Source and Link: Regime Change Iran Blog
The time to hesitate is through
No time to wallow in the mire
Try now we can only lose
And our love become a funeral pyre
I doubt it. If we wanted to take out their aircraft, you'd see their skies swept clear -- not just one crash. Iranian incompetence is a far more likely explanation.
I'd gladly fly on older aircraft (like an older C-130, or even a C-47) if I felt it had been well maintained.
But I'd worry about getting on a new aircraft if it was maintained and operated by an insane Islamic government.
Wasn't there also a recent plane crash into a building in Iran?
The C130 is a legend (like the DC3, Super Con, Warthog, B52). Well maintained, they are like the Energizer bunny. They just keep on going and going and....

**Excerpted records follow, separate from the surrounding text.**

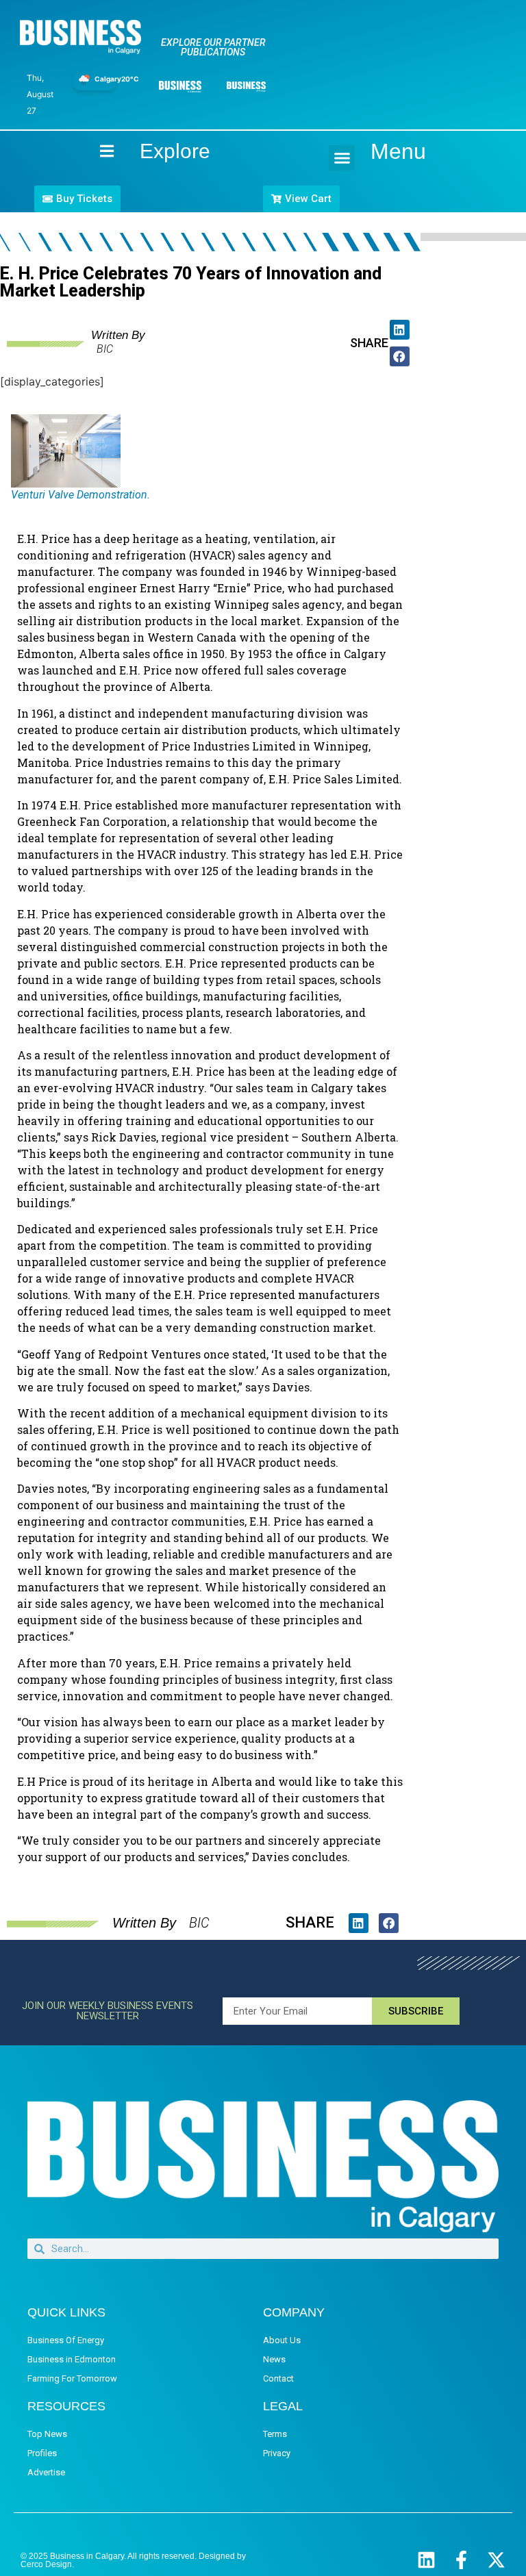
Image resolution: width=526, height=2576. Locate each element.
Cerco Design (46, 2564)
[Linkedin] (426, 2560)
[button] (342, 158)
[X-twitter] (496, 2560)
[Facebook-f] (461, 2560)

Mostly journalists...sounds like Usama might have lost some of his photographers who report to al jazerra in that crash.
Oopsie.
I suppose it's possible the crash was caused by CIA lightning.
I'm guessing sabotage. All it takes is one.
Interesting theories on this thread.
Truly unfortunate 'accident'.
Its just as likely a little 'house cleaning' by the new Iranian President to insure his own radicals are in place in high military positions.
Somewhere, in the back of the room, Mike Espy is waving both hands and nodding.
ROFLMAO! Your theories absolutely correspond with my theories and I too don't know anything about aviation.
Ron Brown, too.
"94 people died, mostly journalists. They were being flown to cover a special military exercise, to boast of their preparedness for war."
MMMMNNNNNNNN! ! ! !
The smell of burnt presstitute in the morning.
It's fair. They want to decapitate infidels; their military leadership gets decapitated.
Allahu fubar! NO virgins?
Yes, we have no virgins, today! Allah bin Satan is running low, so has to conserve.